I need an exact copy of the lines from the one containing "Task: Click the Install Now button" through the end of the records, without any pictures.

Dataset records
----

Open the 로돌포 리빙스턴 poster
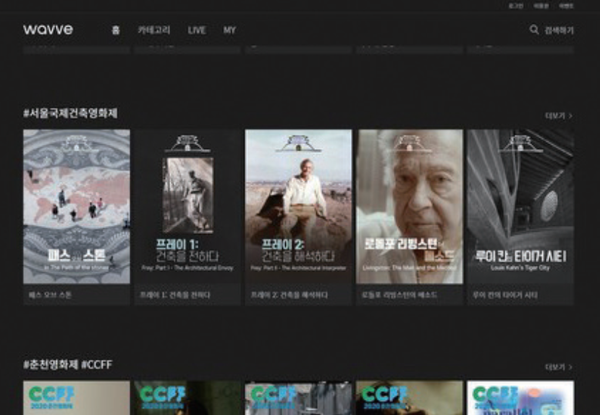The width and height of the screenshot is (600, 415). [409, 206]

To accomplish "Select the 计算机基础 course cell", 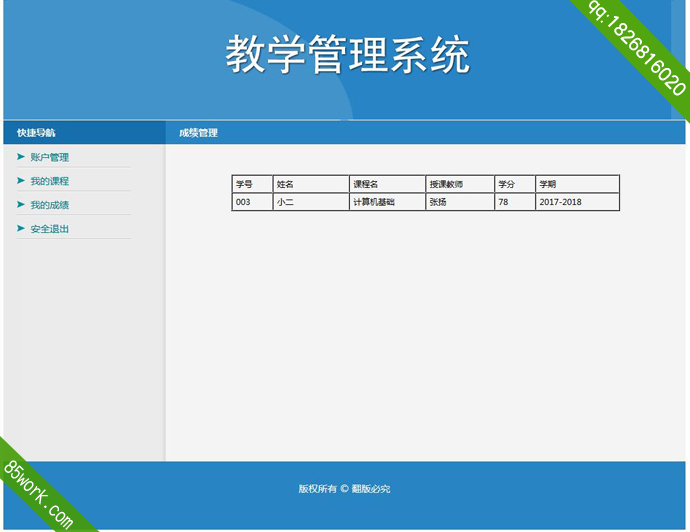I will click(x=374, y=202).
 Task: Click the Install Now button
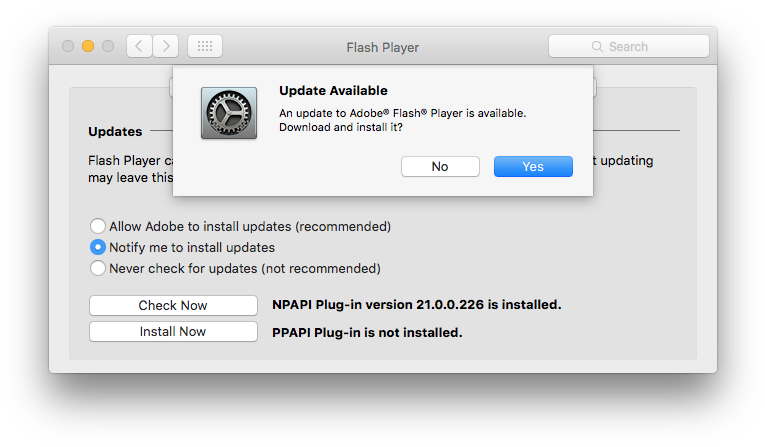coord(173,332)
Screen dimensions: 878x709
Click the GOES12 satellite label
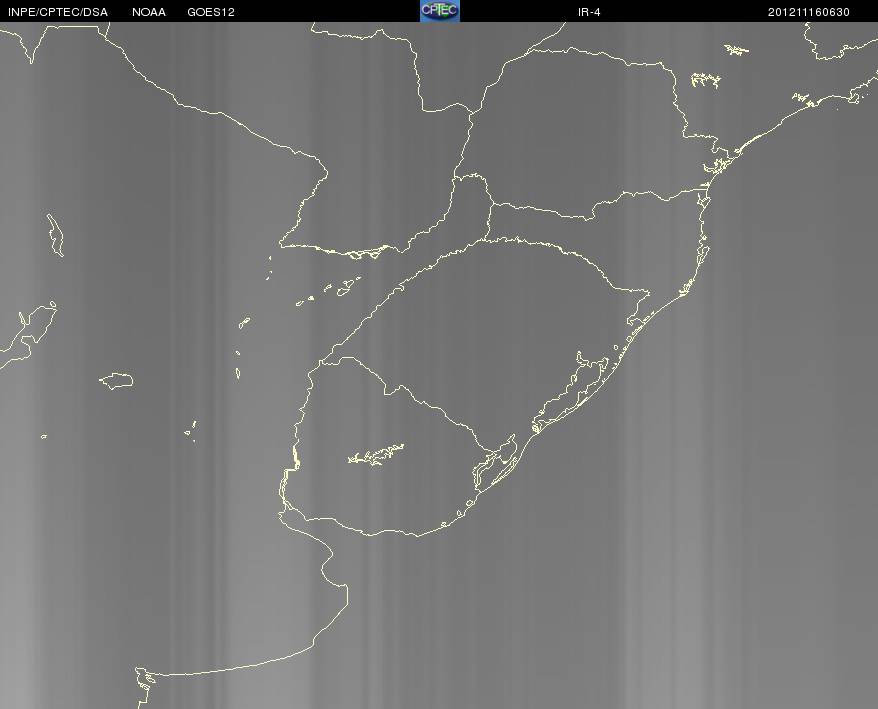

----

- _Exercise solution_:
 Task: Click the Install Now button
coord(173,332)
Screen dimensions: 878x709
Click the GOES12 satellite label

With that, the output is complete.